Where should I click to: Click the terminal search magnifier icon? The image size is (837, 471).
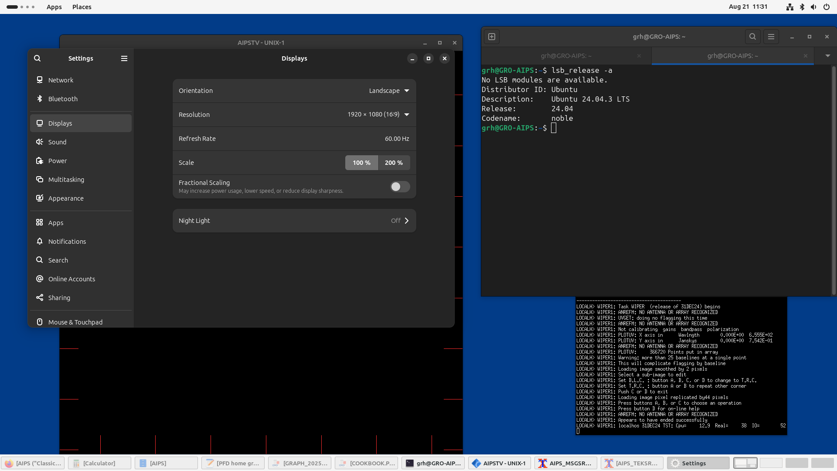(752, 37)
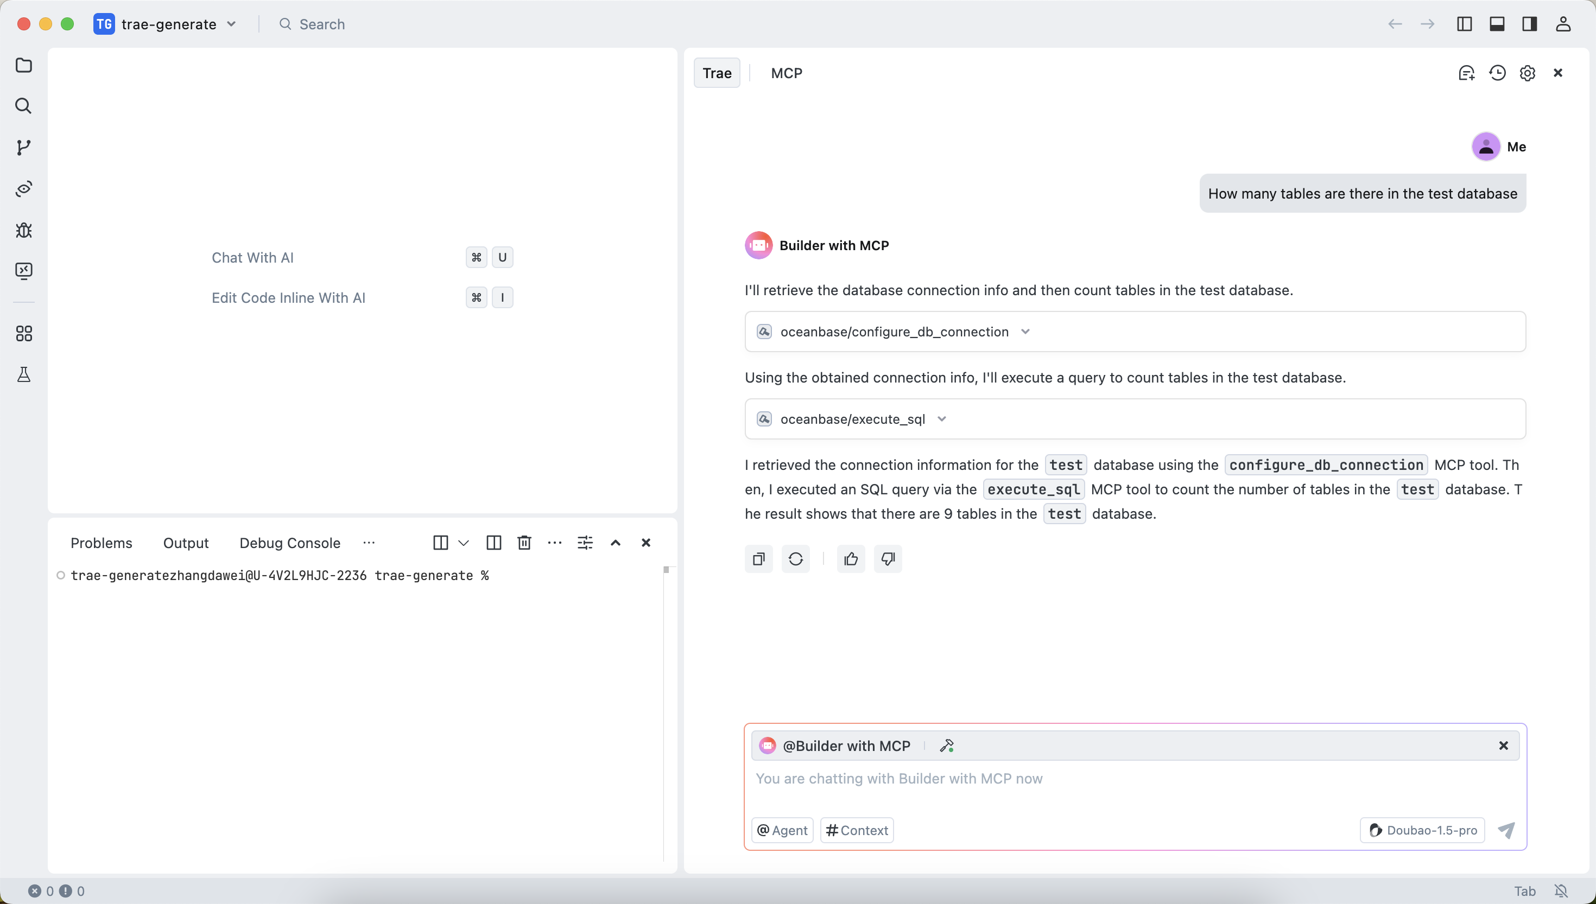Click the #Context button
Viewport: 1596px width, 904px height.
(x=856, y=830)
_ _ _
Each entry above has to be set down again verbatim, except for its pictures.

▶ _Result for this task_
Where should I click to: Click the terminal search magnifier icon? The image size is (837, 471).
(752, 37)
Click the #Context button
Viewport: 1596px width, 904px height.
(x=856, y=830)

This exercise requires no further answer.